Ella no levantó la mirada y él se marchó convencido de que
era para siempre. Ella lo alcanzó antes de que el semáforo abriese un agujero
negro entre sus almas —al menos, eso era lo que pensarían extraños como
nosotros—. Le tiró sutilmente de la camisa como una niña perdida. Ángel se
giró, la miró como si no la hubiese visto en siglos, con esa primera alegría
súbita al ver a quien sabes que no dejarás de amar nunca y le dijo:
—¡Ángela! No sabes cuánto lo siento, jamás volverá a suceder.

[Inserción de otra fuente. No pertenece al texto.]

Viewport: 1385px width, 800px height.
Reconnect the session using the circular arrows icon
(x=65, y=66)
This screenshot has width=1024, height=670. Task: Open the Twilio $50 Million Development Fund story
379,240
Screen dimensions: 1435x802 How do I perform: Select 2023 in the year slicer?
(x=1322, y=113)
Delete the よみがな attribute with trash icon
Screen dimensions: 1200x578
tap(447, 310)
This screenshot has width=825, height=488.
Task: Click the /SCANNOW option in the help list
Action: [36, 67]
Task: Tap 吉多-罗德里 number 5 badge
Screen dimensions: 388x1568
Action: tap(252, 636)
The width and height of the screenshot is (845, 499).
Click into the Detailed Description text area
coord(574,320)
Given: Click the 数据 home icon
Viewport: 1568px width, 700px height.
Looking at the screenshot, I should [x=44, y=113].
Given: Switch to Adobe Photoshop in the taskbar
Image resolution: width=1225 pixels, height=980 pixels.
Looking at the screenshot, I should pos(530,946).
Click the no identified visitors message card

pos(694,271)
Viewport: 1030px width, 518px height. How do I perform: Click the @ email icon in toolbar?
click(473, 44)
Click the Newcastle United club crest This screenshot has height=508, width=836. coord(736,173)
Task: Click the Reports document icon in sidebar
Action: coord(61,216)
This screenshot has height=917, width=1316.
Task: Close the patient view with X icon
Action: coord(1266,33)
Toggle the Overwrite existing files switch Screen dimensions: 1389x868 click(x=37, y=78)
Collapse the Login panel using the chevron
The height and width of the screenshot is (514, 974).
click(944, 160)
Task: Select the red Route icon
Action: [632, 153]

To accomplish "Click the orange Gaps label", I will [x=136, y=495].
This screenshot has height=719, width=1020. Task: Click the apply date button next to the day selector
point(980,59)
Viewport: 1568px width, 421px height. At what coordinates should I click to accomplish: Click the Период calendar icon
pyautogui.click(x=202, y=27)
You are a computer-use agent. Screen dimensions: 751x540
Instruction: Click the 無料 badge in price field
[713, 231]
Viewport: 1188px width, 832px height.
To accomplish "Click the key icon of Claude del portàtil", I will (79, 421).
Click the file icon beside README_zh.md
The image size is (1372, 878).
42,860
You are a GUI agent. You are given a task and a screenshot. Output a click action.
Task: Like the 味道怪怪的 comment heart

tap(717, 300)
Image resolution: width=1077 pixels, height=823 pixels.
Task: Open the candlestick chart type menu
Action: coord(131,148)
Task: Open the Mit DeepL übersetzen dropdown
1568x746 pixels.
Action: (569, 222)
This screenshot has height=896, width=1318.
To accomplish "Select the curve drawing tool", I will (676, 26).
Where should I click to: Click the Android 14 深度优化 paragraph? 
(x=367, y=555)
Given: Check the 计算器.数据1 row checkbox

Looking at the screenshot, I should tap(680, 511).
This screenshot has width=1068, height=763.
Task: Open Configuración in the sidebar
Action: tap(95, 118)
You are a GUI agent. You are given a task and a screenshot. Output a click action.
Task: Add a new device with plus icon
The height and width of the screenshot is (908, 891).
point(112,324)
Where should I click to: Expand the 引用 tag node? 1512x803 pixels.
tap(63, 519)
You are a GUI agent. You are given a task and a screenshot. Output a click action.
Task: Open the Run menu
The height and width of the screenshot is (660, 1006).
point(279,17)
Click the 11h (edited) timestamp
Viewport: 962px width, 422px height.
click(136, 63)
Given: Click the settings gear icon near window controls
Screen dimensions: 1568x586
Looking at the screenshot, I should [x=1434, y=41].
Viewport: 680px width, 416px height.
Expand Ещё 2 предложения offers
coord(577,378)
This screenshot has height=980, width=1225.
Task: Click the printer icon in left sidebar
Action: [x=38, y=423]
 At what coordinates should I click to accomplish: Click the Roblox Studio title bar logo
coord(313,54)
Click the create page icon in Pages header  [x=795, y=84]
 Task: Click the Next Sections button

—Lo sé, sobre todo porque no pienso darte de nuevo la
oportunidad de hacerlo. Pero quiero que sepas que te he querido como no sabía
que se pudiese, que eres maravilloso de tantas formas que siempre me imagino
mejor contigo. Que te mereces hallar a alguien como tú y ser tan feliz como sea
posible.
Ángel se quedó tan impresionado que cruzó la calle sin
asegurarse de que tenía prioridad. Un coche con prisa lo atropelló cruelmente.
Ángela, al intentar socorrerlo fue brutalmente golpeada por una moto de gran
cilindrada. Ambos yacían agonizando en el asfalto, uno al lado del otro
atinaron como último deseo a darse las manos. Parece que la vida no estaba
dispuesta a ser el escenario donde su amor se traicionase.